[Entries on target coordinates]
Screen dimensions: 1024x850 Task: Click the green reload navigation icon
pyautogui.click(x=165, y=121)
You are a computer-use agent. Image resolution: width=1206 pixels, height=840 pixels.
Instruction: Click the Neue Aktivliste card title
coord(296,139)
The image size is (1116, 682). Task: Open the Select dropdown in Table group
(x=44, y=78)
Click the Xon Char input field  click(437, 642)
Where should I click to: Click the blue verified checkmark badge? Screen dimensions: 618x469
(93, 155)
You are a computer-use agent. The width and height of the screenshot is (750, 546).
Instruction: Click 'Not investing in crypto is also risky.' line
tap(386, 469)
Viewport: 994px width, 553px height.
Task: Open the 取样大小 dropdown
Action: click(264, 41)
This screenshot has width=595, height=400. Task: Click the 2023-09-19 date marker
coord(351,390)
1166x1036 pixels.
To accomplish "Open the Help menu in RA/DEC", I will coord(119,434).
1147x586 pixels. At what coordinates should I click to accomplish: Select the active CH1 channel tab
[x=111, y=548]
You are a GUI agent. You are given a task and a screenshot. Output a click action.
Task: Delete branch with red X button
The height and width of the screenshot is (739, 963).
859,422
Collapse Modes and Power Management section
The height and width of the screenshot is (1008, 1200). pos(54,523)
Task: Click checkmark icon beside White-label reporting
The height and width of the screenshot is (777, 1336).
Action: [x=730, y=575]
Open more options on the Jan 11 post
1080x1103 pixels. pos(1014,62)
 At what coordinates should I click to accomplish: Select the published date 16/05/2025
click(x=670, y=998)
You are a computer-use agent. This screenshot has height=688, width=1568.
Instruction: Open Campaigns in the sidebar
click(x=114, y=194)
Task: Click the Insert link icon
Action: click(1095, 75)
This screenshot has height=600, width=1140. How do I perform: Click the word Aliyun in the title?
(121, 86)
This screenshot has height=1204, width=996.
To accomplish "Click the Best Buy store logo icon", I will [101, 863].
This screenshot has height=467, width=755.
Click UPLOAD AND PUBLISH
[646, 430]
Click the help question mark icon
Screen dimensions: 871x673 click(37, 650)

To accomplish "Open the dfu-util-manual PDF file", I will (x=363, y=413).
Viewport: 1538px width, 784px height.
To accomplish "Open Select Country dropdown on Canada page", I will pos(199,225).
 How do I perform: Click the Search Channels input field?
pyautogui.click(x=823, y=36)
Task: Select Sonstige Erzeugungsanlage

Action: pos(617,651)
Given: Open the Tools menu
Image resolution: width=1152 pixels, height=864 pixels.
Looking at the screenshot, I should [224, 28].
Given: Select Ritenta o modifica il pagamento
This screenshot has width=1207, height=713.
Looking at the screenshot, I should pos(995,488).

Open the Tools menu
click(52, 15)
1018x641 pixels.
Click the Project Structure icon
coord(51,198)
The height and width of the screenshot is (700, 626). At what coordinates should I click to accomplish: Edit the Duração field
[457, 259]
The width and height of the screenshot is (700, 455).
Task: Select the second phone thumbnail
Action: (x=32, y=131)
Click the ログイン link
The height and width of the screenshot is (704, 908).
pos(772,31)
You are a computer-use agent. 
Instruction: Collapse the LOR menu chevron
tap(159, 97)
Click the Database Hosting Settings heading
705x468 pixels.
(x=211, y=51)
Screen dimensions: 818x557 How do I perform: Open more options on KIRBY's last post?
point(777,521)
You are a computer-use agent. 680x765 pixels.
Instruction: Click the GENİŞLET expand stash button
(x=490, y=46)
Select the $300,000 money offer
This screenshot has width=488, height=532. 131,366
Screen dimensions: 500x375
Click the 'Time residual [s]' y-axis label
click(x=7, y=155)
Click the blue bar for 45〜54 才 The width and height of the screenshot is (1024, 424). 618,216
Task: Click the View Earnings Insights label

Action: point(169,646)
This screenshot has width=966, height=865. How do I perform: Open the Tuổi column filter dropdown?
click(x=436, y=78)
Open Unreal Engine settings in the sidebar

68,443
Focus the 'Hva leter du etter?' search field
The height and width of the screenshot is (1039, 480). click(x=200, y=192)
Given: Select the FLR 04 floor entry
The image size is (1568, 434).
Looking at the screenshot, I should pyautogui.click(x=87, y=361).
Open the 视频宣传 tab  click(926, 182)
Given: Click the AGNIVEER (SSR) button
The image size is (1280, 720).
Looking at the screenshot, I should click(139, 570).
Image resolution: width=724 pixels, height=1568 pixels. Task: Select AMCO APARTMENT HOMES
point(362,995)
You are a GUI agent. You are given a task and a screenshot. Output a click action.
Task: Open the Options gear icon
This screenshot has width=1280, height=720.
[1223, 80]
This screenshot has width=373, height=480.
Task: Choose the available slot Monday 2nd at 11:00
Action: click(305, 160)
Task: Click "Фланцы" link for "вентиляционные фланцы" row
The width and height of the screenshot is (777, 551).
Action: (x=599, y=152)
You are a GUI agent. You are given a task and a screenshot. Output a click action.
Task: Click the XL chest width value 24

→ What the task asks: Pull out every line of the records above that contains the string "blue". Treat the match as case-sensitive.

→ Answer to the task:
Where should I click to: Click the blue verified checkmark badge? Screen dimensions: 618x469
Click the blue bar for 45〜54 才 The width and height of the screenshot is (1024, 424). 618,216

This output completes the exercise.